A COUPLE and eight children were saved from a burning house by quick-thinking neighbours who jumped into action as flames spread through the family's front room.

A COUPLE and eight children were saved from a burning house by quick-thinking neighbours who jumped into action as flames spread through the family's front room.

Eagle-eyed neighbours Mark and Anne Street spotted the blaze as it took hold in the downstairs sitting room of the house in High Road, Trimley St Mary yesterday afternoon.

Mr Street today told how he saw curtains in the house across the road from his own catch alight and he immediately became concerned that his neighbours could be inside.

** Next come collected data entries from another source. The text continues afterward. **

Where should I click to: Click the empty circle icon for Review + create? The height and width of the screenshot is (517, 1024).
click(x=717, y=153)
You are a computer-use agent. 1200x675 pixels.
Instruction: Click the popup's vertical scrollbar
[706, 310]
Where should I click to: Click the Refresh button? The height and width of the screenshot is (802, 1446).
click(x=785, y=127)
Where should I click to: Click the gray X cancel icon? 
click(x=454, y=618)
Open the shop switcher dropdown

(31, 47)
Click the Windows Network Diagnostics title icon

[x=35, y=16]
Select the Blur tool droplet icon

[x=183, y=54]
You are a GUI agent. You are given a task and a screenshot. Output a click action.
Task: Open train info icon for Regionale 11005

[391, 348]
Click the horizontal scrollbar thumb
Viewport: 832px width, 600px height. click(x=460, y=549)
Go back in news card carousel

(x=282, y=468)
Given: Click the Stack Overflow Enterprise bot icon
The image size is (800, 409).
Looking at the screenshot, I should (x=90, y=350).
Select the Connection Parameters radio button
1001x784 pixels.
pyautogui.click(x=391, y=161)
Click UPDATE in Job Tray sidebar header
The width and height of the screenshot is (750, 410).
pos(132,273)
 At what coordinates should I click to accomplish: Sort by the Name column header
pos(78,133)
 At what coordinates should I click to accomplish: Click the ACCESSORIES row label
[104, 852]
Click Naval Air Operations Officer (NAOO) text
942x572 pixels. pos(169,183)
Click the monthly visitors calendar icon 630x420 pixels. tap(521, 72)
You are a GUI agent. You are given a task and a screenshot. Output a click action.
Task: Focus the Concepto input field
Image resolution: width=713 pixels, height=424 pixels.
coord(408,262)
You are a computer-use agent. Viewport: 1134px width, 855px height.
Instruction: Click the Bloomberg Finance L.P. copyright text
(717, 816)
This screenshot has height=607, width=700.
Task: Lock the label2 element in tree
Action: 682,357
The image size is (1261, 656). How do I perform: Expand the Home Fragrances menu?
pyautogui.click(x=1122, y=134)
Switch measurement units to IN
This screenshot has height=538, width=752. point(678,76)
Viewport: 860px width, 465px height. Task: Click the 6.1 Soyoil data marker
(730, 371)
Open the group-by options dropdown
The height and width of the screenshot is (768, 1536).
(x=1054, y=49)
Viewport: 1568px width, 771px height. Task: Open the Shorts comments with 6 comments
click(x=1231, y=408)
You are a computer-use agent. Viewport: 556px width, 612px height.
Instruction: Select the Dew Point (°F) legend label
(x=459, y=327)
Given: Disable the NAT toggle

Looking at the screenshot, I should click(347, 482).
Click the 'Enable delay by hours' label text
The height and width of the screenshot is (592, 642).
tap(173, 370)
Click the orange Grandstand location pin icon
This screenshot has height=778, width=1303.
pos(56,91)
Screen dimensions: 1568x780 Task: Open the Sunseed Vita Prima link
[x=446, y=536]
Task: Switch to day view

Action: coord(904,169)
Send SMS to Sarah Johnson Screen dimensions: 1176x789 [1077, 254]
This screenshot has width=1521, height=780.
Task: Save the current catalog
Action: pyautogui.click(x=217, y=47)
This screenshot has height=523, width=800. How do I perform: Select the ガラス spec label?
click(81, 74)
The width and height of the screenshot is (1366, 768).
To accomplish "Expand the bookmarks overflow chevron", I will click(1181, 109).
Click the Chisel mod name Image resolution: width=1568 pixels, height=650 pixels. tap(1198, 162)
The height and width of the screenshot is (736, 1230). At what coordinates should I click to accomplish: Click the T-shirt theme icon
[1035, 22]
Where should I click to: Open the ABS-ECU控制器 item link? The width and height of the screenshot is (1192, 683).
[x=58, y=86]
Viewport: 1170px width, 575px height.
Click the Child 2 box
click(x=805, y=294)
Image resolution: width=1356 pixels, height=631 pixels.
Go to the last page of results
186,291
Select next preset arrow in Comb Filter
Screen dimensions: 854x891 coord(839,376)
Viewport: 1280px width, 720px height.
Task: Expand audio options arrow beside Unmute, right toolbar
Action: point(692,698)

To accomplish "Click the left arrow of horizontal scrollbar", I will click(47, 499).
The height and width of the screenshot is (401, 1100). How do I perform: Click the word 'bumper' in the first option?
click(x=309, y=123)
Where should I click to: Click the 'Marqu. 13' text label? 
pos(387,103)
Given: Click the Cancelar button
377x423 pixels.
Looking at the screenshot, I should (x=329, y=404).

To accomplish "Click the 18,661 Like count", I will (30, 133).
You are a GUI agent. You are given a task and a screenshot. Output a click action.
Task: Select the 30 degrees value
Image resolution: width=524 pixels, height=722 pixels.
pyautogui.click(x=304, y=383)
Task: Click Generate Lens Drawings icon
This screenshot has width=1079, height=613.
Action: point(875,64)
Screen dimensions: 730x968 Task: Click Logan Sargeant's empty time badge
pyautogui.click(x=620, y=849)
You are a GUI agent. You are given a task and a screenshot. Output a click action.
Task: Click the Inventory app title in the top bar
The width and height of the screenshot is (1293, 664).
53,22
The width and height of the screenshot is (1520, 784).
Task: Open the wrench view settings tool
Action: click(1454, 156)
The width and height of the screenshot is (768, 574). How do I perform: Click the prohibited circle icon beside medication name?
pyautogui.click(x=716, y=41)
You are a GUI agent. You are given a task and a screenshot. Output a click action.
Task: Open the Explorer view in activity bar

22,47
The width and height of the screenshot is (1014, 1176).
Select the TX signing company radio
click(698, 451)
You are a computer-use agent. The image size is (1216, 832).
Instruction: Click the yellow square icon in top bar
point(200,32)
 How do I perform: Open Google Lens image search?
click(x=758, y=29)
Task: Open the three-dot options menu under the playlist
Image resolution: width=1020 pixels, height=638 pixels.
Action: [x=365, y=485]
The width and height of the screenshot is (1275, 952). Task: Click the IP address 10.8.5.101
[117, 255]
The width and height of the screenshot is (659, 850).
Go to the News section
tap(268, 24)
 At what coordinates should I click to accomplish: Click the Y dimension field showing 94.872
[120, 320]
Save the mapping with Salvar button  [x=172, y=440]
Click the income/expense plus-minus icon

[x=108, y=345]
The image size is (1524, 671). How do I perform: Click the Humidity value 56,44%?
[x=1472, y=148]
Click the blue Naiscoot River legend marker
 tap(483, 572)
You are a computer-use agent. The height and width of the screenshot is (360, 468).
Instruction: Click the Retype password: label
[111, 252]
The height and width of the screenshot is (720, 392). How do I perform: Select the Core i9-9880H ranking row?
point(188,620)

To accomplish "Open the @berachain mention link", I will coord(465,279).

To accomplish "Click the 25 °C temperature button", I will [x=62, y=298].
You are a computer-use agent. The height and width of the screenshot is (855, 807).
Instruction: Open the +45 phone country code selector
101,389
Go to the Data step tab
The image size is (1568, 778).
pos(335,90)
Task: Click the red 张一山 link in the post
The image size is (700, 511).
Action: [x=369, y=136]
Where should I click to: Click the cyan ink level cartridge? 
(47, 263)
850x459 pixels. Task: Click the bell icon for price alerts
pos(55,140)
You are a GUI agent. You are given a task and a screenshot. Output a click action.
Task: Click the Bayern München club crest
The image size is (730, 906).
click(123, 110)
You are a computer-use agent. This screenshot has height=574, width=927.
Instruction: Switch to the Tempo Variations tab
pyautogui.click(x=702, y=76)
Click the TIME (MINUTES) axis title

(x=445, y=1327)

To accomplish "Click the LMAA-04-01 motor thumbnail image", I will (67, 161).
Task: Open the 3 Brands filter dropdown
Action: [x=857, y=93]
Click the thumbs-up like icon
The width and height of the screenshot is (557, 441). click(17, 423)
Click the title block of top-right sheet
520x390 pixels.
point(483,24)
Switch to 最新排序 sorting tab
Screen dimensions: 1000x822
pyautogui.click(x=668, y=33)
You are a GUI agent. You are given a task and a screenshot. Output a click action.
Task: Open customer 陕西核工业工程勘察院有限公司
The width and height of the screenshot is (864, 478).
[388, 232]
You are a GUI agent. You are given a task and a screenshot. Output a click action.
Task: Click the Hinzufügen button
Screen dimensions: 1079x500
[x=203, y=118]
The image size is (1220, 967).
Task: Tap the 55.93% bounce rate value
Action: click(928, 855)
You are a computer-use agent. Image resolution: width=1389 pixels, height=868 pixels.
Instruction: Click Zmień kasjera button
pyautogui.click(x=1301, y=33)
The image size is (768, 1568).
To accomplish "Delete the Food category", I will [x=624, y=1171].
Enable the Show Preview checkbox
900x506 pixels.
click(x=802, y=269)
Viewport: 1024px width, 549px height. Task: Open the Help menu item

He said: “We'd just got home from shopping. I parked my car on the pavement and I looked across and saw something flickering. I thought it was a reflection first of all. Then I looked again and saw the curtain was on fire.

“I had my phone on me so I called 999.”

As fire crews were dispatched Mr and Mrs Street and their daughters Laura and Megan desperately tried to alert anyone who was in the house. At first they thought no one was home but when a woman answered the door they were shocked to find ten people, including eight children, were inside.

Mr Street said: “She had no idea it was on fire. We said 'do you know your house is on fire'?

“The kids were upstairs. They had a mini disco going on so they had no idea.

“Once we told her she was saying 'my house is on fire, my house is on fire'.

“We couldn't believe how many kids were coming out.”

It is thought the children had been celebrating a recent birthday in an upstairs room.

The blaze broke out in the house at the junction of High Road and Faulkeners Way at about 4pm yesterday. The people inside escaped as the fire spread and a front window was blown out as the intense heat built inside the room.

The first firefighters arrived within four minutes and the fire was extinguished by 4.20pm. Two fire crews, two police patrols and an ambulance attended.

The couple and the children had escaped the house before firefighters arrived. They were checked by ambulance officers as a precaution but were unharmed.

Suffolk Fire and Rescue Service assistant divisional officer Paul Seager said the youngest child in the house was aged about three, while the oldest was about 12.

He said a smoke alarm was only triggered once the front door was opened.

He added: “The bulk of the fire seems to have been concentrated on an armchair.”

The cause of the fire is being investigated.